There is a great deal of additional information on all aspects of the logical volume manager in InfoExplorer online hypertext documentation, if required. Further information on planning and managing the elements of the logical volume manager can be found in Storage Subsystem Design, and General AIX Storage Management.

File Systems

One further level of abstraction is provided at the operating system level, and this is the file system. A file system is essentially a hierarchical structure of directories, each directory containing files, or further directories (known as subdirectories). The diagram in Figure - Standard AIX Version 4.1 JFS Organization shows the standard AIX journaled file system structure as of AIX Version 4; the differences between this and AIX Version 3 structure are organizational. The main purpose of a file system is to provide for improved management of data by allowing different types of information to be organized and maintained separately. As will be shown later in this section however, file systems also provide many more facilities.


Figure: Standard AIX Version 4.1 JFS Organization

There many different types of file systems in existence, including the following:

However there must be at least one base (or root) file system within which other file systems can be accessed, on the local machine.

Journaled File System

Journaled file systems are implemented through a set of operating system commands that allow creation, management, and deletion, and a set of subroutines that allow lower level access such as open, read, write, and close to files in the file system. A JFS is created inside a logical volume and is organized as shown in Figure - JFS Physical Organization.

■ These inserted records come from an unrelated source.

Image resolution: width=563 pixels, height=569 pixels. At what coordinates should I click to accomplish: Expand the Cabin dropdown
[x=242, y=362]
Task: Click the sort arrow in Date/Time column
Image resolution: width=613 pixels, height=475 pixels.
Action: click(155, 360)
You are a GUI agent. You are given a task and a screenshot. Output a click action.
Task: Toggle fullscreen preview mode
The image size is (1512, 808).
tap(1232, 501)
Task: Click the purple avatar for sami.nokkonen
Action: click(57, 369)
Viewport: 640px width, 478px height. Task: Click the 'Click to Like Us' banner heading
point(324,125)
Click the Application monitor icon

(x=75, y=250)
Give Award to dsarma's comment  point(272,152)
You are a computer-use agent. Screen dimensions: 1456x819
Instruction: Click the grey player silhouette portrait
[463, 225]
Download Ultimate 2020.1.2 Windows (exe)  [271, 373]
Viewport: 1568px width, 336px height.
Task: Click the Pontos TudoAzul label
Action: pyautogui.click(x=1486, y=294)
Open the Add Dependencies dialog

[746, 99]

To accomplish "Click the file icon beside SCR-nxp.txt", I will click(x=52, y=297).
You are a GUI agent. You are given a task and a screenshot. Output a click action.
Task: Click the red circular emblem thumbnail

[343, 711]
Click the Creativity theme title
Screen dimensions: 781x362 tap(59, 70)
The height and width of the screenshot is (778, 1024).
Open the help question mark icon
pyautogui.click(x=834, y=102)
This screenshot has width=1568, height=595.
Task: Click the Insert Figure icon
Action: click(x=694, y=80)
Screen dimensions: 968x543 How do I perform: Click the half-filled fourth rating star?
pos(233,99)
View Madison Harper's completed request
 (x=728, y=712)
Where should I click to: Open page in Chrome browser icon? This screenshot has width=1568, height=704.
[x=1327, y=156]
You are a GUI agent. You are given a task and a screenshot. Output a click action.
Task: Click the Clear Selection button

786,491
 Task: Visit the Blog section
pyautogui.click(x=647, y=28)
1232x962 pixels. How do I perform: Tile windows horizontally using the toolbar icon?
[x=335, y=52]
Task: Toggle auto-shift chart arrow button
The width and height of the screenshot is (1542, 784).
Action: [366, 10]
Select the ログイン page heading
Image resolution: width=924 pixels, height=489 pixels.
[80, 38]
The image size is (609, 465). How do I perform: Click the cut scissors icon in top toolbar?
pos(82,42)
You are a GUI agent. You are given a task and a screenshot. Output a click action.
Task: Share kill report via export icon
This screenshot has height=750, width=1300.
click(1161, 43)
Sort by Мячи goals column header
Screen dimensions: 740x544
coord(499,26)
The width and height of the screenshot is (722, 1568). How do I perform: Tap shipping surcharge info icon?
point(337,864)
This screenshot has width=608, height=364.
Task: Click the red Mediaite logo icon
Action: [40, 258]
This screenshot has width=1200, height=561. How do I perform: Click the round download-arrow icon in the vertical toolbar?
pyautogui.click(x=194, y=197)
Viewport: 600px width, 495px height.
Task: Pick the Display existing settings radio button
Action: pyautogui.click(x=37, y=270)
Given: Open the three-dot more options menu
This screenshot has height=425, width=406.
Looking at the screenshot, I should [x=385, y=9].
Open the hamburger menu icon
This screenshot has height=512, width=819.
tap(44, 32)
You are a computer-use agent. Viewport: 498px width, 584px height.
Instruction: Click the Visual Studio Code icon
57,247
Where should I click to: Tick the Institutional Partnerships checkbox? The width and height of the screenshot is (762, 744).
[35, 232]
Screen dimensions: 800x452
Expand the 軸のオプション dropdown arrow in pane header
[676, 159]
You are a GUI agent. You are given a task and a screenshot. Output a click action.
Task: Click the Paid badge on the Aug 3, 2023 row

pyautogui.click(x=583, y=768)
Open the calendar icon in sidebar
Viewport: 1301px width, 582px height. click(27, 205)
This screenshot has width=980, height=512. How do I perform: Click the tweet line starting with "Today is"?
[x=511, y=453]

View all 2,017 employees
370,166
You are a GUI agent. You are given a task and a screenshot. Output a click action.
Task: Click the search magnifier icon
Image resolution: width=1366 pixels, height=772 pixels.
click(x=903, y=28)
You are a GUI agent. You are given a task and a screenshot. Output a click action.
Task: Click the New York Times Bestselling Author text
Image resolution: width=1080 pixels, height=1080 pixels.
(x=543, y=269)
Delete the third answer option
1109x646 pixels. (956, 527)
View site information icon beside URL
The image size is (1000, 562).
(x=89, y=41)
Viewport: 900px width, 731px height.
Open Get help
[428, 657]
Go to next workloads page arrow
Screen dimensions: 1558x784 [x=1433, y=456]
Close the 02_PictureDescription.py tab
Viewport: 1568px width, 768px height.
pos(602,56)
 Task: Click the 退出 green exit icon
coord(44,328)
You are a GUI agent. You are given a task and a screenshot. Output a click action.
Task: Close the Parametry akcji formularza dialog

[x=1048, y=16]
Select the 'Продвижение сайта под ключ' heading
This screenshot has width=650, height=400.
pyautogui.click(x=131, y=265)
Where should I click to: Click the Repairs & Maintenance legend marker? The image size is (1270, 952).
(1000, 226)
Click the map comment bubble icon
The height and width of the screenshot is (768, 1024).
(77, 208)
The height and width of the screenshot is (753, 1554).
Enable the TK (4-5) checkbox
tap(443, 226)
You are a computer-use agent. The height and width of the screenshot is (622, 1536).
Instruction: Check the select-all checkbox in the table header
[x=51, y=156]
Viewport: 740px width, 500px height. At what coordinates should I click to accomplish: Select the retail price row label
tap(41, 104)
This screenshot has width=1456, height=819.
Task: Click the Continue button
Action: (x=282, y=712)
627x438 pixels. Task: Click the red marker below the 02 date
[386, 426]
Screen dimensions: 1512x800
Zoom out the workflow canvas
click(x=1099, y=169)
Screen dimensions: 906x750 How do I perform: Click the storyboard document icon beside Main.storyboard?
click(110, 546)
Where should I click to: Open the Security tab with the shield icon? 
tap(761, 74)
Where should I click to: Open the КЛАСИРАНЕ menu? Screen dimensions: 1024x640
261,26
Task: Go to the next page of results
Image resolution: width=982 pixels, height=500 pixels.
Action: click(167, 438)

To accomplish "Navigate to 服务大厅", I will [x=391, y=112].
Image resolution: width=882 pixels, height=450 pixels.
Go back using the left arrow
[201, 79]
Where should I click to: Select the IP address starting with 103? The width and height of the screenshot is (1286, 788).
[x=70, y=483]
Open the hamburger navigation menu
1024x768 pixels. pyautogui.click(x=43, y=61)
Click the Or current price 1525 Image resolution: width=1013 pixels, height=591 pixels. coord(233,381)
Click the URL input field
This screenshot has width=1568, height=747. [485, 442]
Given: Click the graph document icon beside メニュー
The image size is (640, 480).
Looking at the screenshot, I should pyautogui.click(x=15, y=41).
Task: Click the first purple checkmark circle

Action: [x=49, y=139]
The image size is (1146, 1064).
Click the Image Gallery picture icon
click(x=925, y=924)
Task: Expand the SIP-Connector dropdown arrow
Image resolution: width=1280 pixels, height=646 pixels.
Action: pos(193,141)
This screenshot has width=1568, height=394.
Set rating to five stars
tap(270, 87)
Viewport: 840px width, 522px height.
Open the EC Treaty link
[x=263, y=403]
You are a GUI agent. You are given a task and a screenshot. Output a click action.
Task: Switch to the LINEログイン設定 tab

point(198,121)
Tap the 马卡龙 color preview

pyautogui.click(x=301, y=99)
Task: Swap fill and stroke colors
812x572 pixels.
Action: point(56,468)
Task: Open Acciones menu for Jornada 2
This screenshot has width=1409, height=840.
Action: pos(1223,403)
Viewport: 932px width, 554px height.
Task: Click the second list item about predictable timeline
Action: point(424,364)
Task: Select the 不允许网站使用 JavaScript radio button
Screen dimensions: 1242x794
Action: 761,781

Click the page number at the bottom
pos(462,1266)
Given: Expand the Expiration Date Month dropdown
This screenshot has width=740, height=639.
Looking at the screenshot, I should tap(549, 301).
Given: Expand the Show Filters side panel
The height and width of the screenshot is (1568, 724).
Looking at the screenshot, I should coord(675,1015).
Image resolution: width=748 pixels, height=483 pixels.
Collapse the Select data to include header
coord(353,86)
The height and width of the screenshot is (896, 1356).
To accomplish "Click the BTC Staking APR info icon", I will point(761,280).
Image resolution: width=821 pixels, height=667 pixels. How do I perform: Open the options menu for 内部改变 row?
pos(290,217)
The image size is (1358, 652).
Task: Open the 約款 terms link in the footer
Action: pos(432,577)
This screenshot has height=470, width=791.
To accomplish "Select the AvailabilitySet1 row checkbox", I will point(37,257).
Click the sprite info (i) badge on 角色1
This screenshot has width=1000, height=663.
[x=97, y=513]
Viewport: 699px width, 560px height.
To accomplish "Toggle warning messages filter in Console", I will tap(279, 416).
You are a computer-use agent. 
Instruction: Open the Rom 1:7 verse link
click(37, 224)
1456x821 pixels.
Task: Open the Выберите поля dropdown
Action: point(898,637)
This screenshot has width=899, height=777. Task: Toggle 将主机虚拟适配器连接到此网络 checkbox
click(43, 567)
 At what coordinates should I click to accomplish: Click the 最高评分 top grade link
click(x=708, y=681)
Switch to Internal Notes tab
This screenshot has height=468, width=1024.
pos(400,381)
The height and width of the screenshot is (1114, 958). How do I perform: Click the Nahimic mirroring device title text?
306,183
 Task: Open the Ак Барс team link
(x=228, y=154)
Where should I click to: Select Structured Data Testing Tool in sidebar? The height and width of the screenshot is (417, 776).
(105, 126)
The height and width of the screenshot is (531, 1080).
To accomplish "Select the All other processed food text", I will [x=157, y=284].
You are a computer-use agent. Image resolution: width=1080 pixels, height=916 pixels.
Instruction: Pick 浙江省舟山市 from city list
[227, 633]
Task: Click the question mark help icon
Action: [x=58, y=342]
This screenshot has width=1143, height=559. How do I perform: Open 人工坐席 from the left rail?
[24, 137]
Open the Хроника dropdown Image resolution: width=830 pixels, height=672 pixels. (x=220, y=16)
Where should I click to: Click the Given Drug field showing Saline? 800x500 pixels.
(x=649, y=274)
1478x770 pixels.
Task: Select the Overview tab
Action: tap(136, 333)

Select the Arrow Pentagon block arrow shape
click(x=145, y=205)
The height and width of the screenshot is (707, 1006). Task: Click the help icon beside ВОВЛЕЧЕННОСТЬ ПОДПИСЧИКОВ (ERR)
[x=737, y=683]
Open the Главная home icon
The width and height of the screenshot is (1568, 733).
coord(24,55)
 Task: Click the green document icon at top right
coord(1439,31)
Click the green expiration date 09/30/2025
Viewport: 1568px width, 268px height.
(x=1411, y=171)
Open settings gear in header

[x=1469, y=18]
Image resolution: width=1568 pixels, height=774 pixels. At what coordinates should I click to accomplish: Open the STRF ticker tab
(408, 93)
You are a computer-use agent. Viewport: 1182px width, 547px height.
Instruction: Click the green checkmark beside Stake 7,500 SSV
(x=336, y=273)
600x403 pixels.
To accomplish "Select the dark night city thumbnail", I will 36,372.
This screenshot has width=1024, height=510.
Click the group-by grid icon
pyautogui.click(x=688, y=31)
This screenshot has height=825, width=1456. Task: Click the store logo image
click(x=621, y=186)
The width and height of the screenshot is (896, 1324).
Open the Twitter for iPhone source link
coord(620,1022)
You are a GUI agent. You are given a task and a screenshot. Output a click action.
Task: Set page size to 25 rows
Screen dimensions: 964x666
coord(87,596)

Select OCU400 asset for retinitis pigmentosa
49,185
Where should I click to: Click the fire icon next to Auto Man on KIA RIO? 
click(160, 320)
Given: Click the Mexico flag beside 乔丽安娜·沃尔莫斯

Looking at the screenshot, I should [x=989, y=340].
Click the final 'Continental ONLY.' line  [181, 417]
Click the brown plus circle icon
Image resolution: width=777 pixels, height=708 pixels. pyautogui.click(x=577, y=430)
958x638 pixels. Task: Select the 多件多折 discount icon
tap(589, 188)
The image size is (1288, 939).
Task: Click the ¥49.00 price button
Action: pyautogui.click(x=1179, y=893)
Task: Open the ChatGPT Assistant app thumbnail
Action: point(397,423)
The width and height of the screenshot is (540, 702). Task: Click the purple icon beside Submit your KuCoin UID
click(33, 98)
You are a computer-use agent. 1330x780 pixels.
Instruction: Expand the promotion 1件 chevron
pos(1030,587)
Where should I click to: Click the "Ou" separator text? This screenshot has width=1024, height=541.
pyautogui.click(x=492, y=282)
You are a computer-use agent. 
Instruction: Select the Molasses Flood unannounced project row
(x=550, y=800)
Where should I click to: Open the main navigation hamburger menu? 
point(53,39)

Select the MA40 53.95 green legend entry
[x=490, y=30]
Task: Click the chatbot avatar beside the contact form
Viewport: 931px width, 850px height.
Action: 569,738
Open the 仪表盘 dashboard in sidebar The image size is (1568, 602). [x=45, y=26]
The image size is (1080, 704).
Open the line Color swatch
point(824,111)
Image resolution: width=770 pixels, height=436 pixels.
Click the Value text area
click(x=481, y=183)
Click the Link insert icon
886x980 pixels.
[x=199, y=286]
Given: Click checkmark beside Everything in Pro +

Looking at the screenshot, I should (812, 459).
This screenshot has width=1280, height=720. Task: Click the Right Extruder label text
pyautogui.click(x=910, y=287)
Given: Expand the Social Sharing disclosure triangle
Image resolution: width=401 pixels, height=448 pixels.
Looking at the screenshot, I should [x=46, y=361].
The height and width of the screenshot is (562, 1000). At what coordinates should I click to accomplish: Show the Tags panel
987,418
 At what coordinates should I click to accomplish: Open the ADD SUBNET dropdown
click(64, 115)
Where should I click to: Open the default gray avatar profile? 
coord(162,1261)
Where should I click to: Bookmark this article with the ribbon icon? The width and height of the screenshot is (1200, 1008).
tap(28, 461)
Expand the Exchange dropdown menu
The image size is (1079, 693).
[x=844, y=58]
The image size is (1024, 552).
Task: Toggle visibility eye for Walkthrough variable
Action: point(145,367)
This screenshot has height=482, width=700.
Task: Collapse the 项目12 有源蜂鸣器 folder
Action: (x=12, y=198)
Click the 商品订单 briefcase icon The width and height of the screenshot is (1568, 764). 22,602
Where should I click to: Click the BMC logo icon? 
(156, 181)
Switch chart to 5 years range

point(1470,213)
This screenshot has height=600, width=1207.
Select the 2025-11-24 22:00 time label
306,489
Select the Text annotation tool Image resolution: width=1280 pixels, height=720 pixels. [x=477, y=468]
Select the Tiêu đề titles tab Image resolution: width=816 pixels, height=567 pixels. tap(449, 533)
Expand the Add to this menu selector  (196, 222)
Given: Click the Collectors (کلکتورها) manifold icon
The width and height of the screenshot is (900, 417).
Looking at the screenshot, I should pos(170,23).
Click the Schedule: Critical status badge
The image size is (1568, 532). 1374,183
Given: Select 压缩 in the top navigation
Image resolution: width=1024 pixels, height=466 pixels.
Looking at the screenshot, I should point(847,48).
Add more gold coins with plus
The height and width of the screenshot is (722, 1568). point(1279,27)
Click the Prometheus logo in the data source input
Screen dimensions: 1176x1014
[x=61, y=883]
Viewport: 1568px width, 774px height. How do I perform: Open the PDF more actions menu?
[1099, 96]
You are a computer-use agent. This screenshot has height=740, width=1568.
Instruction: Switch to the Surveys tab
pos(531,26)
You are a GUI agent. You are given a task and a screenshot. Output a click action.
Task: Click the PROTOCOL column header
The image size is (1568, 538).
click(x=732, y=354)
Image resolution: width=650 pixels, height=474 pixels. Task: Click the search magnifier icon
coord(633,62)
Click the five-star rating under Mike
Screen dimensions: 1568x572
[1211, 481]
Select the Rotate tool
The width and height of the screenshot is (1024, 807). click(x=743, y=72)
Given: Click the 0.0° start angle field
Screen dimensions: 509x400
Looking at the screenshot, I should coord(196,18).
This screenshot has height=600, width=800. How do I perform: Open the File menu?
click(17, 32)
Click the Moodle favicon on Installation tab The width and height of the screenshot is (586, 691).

Figure: JFS Physical Organization

As can be seen, the JFS divides the logical volume into a number of fixed size units or Logical Blocks. The logical block size is the block size used for I/O at the file system interface - this means that the file system passes data to be written or receives data that has been read in blocks of 4096 bytes to/from the LVM. The block size was selected to be 4KB to be the same as memory page size for maximum transfer efficiency, and to minimize free space fragmentation on the disk. The logical blocks in the file system are organized as follows:

Logical Block 0

The first logical block in the file system is reserved and available for a bootstrap program or any other required information; this block is unused by the file system.

Superblock

The first and thirty first logical blocks are reserved for the superblock (logical block 31 being a backup copy). The super block contains information such as the overall size of the file system in 512 byte blocks, the file system name, file system log device address (logs will be covered later in this section), version number, and file system state.

Allocation Groups

The rest of the logical blocks in the file system are divided into a number of allocation groups. An allocation group consists of data blocks and i-nodes to reference those data blocks when they are allocated to directories or files. The purpose behind this extra level of abstraction is as follows:

  1. Improve locality of reference

    Files created within a directory will be maintained in an allocation group with that directory. As allocation groups consist of contiguous logical blocks, this should assist in maintaining locality of reference for the disk head.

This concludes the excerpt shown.